__The input__:

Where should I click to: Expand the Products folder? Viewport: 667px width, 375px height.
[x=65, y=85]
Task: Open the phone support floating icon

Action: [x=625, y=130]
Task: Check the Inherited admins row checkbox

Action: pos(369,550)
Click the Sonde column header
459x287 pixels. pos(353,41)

--

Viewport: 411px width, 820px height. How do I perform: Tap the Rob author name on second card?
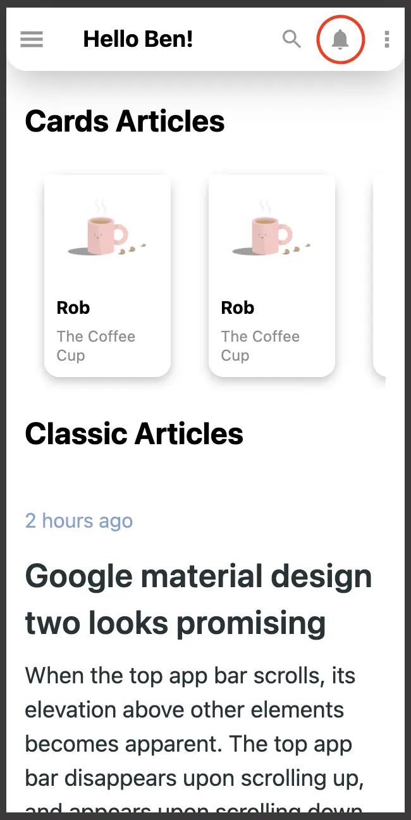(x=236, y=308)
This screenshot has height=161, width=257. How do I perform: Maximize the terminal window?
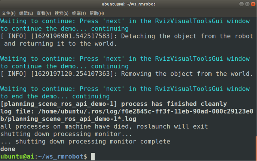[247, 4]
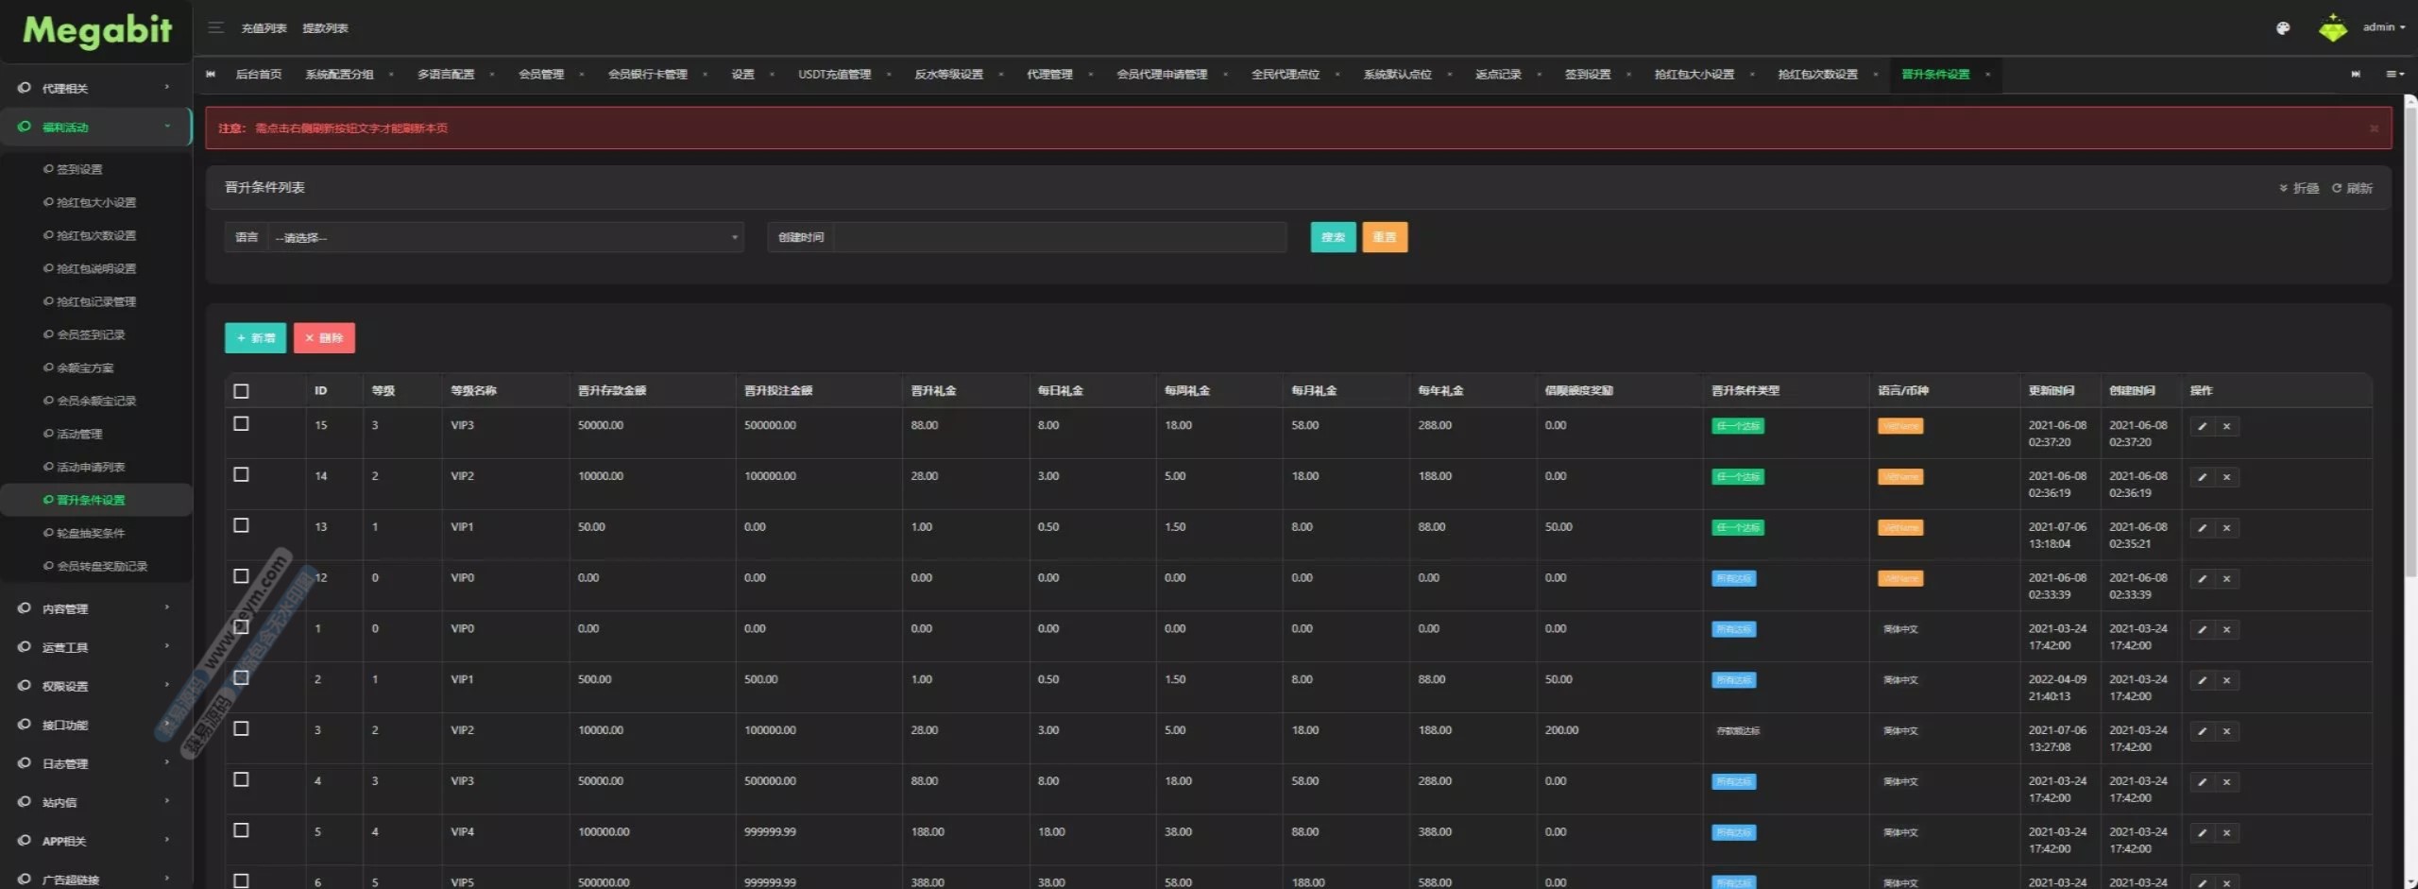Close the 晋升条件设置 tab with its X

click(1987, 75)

---

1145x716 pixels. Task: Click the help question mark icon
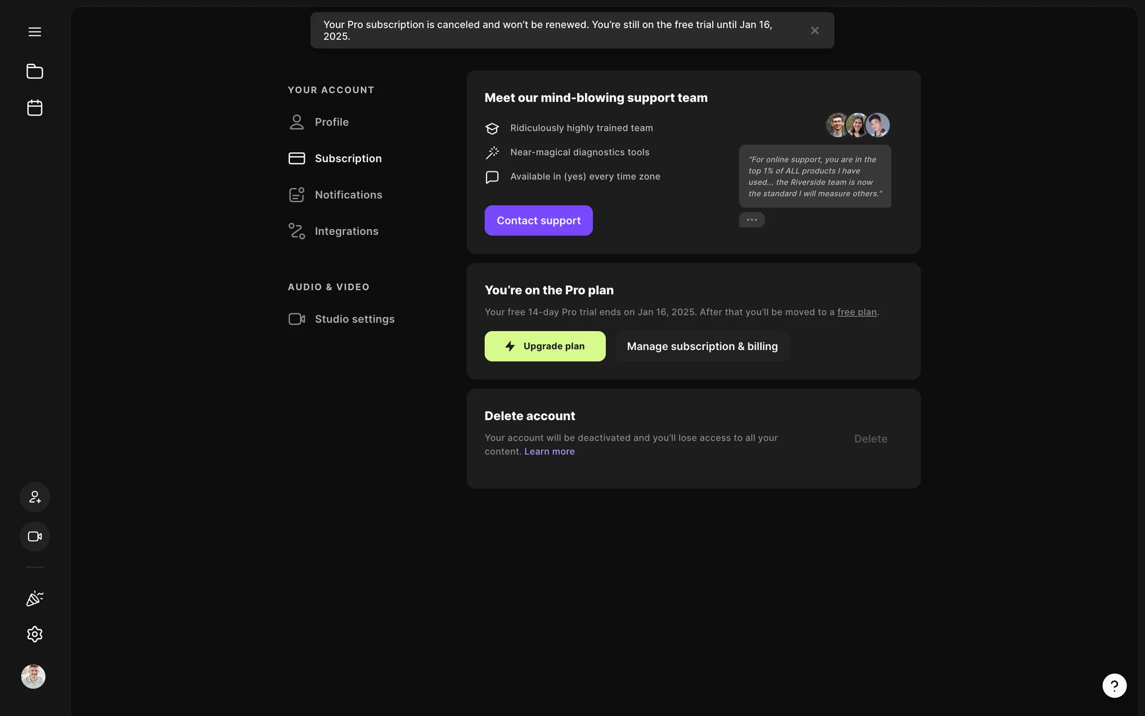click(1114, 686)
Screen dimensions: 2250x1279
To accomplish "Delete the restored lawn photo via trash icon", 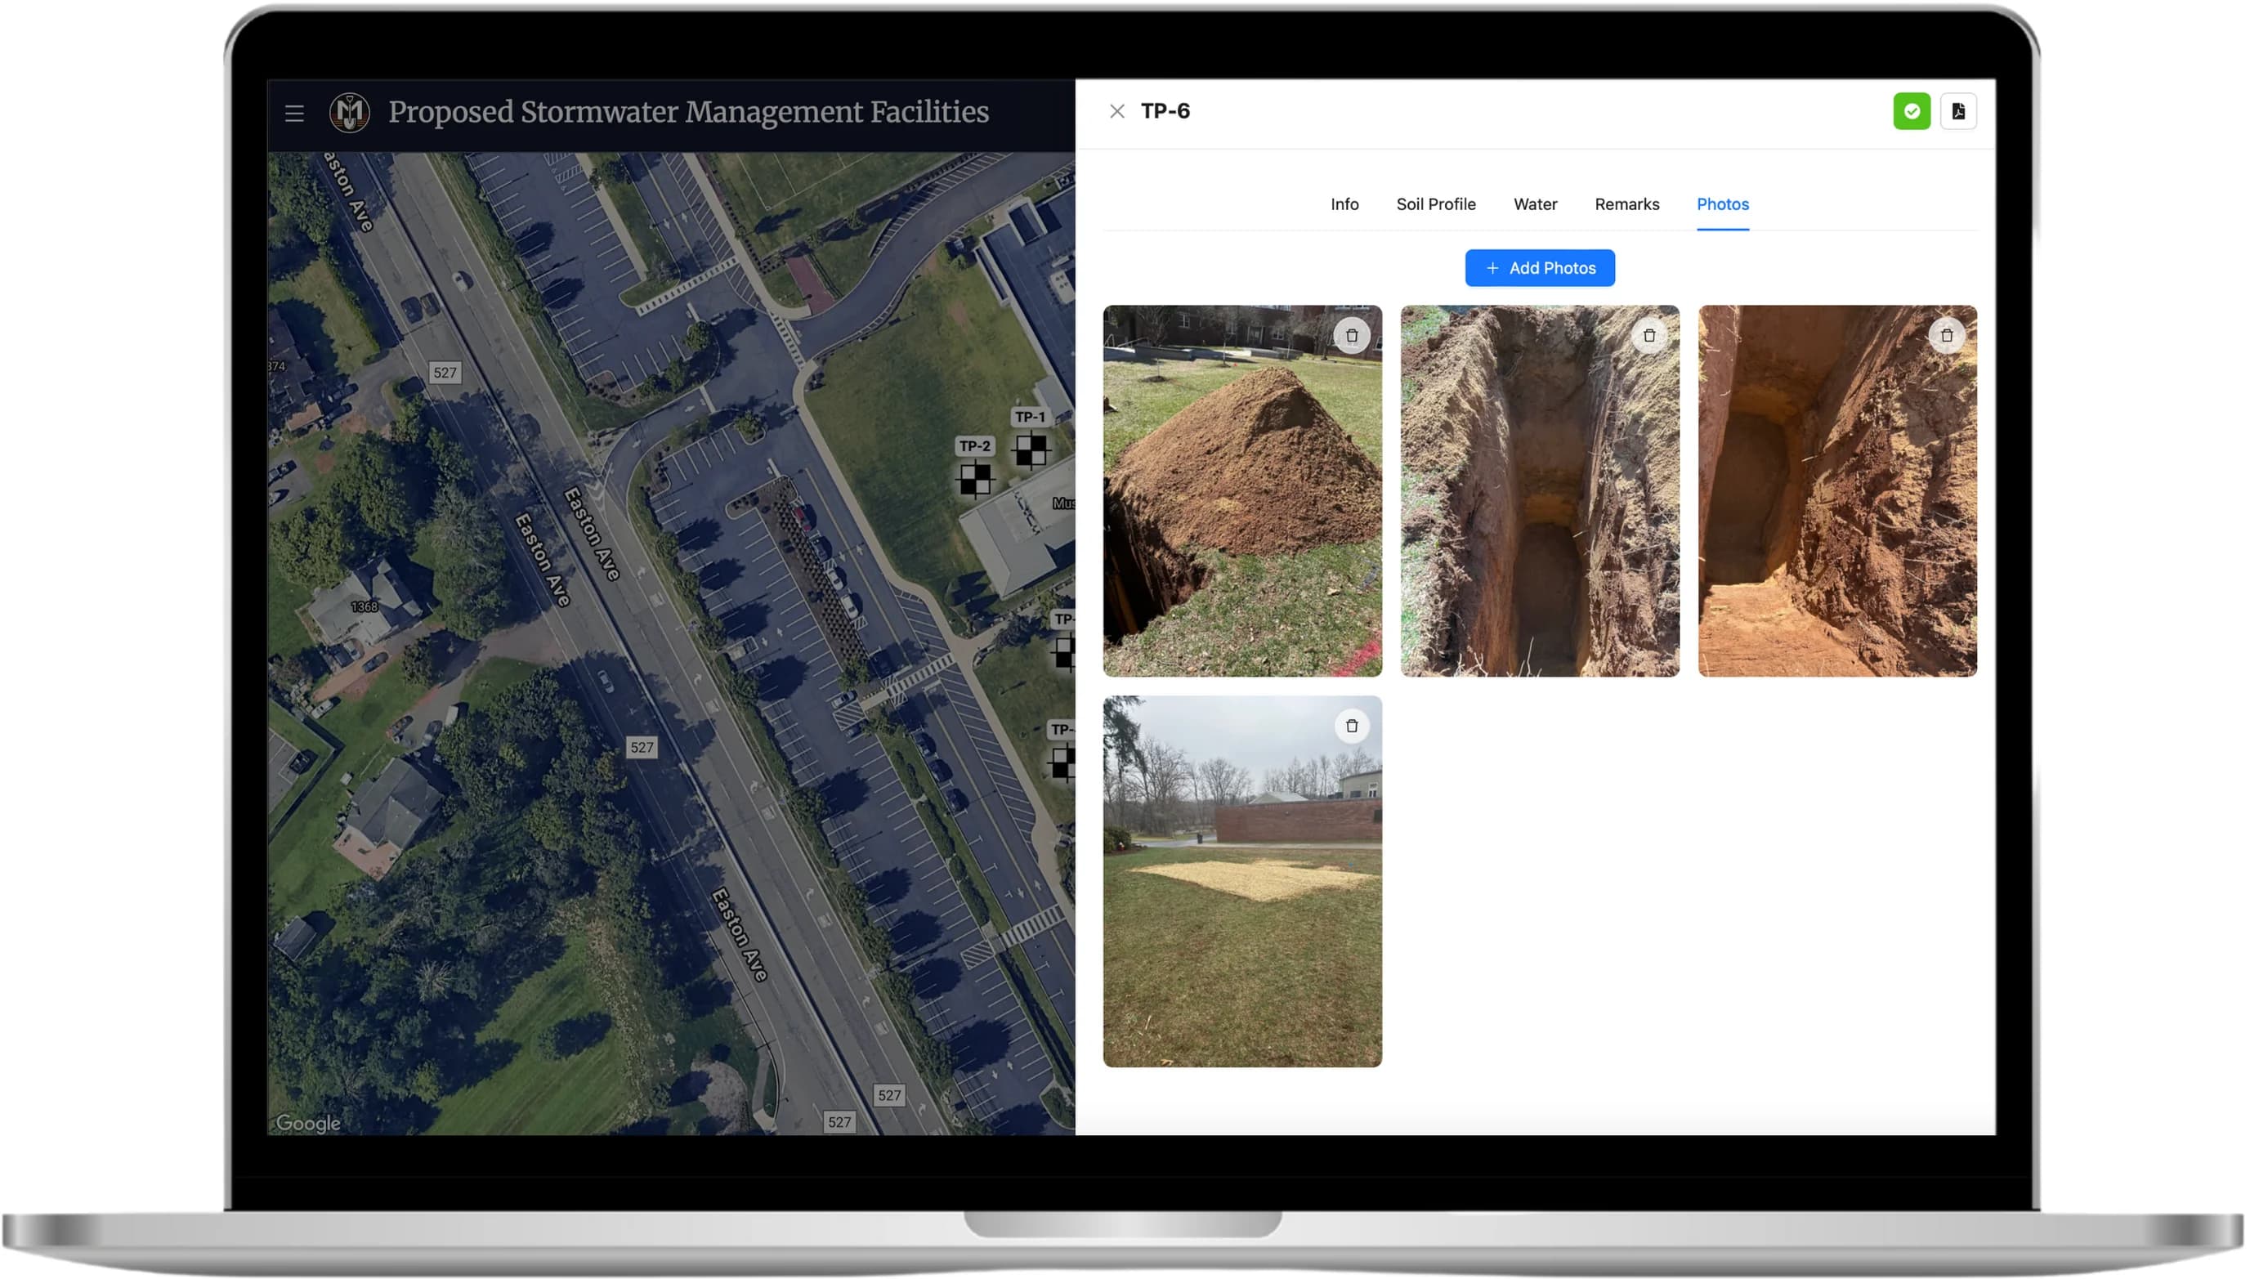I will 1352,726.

__Exercise__: Please write out the part of the material that opens with the line containing "Where should I" and closes with the line containing "459x287 pixels. pos(353,41)", substituting "Orders" for "Products" and leaving everything else unchanged.

__Output__:
Where should I click to: Expand the Orders folder? Viewport: 667px width, 375px height.
[x=65, y=85]
Task: Open the phone support floating icon

Action: [x=625, y=130]
Task: Check the Inherited admins row checkbox

Action: pos(369,550)
Click the Sonde column header
459x287 pixels. pos(353,41)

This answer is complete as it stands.